CHAPTER V.
ILLUSTRATIONS.

Wood engraving—Line engraving—Etching—Stipple—Mezzotint—Aquatint—Lithography—Photography.

Writing in early manuscripts was continuous, no stops, no spaces, no initials. The inconvenience of such an arrangement soon became apparent; the effect of it can be well seen in the case of the Codex Alexandrinus, written in the fifth century, although this has large initials, and the difficulty of knowing when a word ends is bad enough, to say nothing of sentences. The manuscript is at the British Museum.

Presently the first letters of sentences, or perhaps of important words, were enlarged or rubricated—marked in red—and from that starting point came the gradual development of beautiful ornamental letters with sprays starting from them. These sprays ultimately became rich borderings and spread all over the page, and at last we get to the illuminated manuscripts of mediæval times filled with exquisite miniatures, borders, and arabesques of all imaginable kinds.

The subject of illuminated manuscripts has been fully dealt with by several competent authorities, and it is not necessary here to enter into it, but so far as printed books are concerned it will be of interest to survey shortly the chief styles of illustrations with which they have been provided.

When printed books first began there were no illustrations in them, but initial letters were often added in red, by hand, and other important printed letters were marked by a dab of red or yellow across them.
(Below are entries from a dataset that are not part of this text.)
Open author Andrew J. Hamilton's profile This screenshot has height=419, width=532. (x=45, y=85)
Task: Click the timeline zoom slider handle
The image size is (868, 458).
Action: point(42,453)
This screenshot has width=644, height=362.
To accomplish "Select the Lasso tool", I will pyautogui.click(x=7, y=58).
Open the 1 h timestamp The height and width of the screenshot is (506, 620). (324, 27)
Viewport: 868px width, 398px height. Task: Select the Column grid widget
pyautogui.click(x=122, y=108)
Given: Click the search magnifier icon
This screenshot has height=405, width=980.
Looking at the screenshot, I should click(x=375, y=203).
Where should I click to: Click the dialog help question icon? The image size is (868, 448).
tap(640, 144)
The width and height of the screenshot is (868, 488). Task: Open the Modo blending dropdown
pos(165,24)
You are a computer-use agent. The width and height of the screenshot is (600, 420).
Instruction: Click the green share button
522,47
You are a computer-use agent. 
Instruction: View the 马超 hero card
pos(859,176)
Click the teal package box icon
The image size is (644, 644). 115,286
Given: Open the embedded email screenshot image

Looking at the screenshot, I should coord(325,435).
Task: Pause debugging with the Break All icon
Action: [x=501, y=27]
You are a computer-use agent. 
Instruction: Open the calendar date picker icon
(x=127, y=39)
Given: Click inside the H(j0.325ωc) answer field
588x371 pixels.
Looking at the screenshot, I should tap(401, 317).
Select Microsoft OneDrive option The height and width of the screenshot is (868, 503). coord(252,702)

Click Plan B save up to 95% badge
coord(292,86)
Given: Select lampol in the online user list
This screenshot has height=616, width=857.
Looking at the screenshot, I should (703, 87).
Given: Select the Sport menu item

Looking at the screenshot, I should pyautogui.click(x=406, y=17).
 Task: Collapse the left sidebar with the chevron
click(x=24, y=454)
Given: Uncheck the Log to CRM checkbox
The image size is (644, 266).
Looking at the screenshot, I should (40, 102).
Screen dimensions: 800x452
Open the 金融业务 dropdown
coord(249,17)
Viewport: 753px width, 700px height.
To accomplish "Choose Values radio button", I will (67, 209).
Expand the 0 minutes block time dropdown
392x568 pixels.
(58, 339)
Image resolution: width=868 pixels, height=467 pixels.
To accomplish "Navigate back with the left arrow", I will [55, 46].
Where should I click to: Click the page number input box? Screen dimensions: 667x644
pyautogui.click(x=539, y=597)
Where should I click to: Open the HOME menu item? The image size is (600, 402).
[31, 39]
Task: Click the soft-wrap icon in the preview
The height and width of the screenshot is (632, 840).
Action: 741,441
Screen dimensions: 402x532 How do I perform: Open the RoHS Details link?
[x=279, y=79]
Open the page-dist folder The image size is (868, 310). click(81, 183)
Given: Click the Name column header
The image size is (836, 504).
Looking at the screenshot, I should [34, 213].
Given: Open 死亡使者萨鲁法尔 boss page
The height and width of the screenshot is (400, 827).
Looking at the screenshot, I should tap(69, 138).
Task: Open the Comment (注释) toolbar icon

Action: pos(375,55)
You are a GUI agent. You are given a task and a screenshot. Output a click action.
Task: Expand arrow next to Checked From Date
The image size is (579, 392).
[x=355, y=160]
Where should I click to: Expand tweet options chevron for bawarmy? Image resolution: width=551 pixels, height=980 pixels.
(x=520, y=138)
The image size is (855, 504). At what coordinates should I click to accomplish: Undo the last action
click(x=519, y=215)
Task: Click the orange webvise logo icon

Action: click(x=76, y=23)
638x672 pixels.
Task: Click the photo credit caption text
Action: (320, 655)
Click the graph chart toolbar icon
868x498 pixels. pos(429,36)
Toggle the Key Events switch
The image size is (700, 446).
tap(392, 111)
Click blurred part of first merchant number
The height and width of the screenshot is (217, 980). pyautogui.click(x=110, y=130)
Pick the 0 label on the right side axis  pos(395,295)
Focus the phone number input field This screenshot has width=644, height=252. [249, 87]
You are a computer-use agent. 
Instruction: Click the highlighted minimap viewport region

The outline wood cuts which shortly made their appearance were frequently intended to serve as guides for hand colouring, and many of them are so treated.

Wood cutting in the case of block books was well understood in the fifteenth century, but when similar illustrations appear, in company with the text, in early printed books, the art level both of the designer and wood cutter is singularly low. This criticism only applies to the pictorial illustrations, as in the matter of scroll work or ornamental initials the work is excellent.

The great letter “B” in Fust and Schöffer’s Mainz Psalter, issued in 1457, is as fine as anything of its kind that has ever been done. It is printed from two wood blocks which fit into each other, and which were inked alternately either red or blue, and then printed together with the text. A slow process but thoroughly effective. The initial letters throughout this book seem to have been touched up in places by hand, especially in the long scrolls which meander up and down the margins of the pages.

The earliest known book illustration cut on wood is a beautiful outline sketch of the Goddess of Mercy. It is full page and illustrates a chapter from a Chinese version of the Saddharmapundarika Sutra, and was printed in 1331, nearly a hundred years before the earliest European print from a wood block, the St. Christopher, of 1423, which moreover was not a book illustration.

Chinese, Japanese, and Korean wood cuts are always in outline, thickened here and there, but quite different in character and far better in drawing and execution than early European work of the same sort. Most of the blocks from which these prints are made are of soft wood, not box, and are cut with a short knife of peculiar form set in a handle.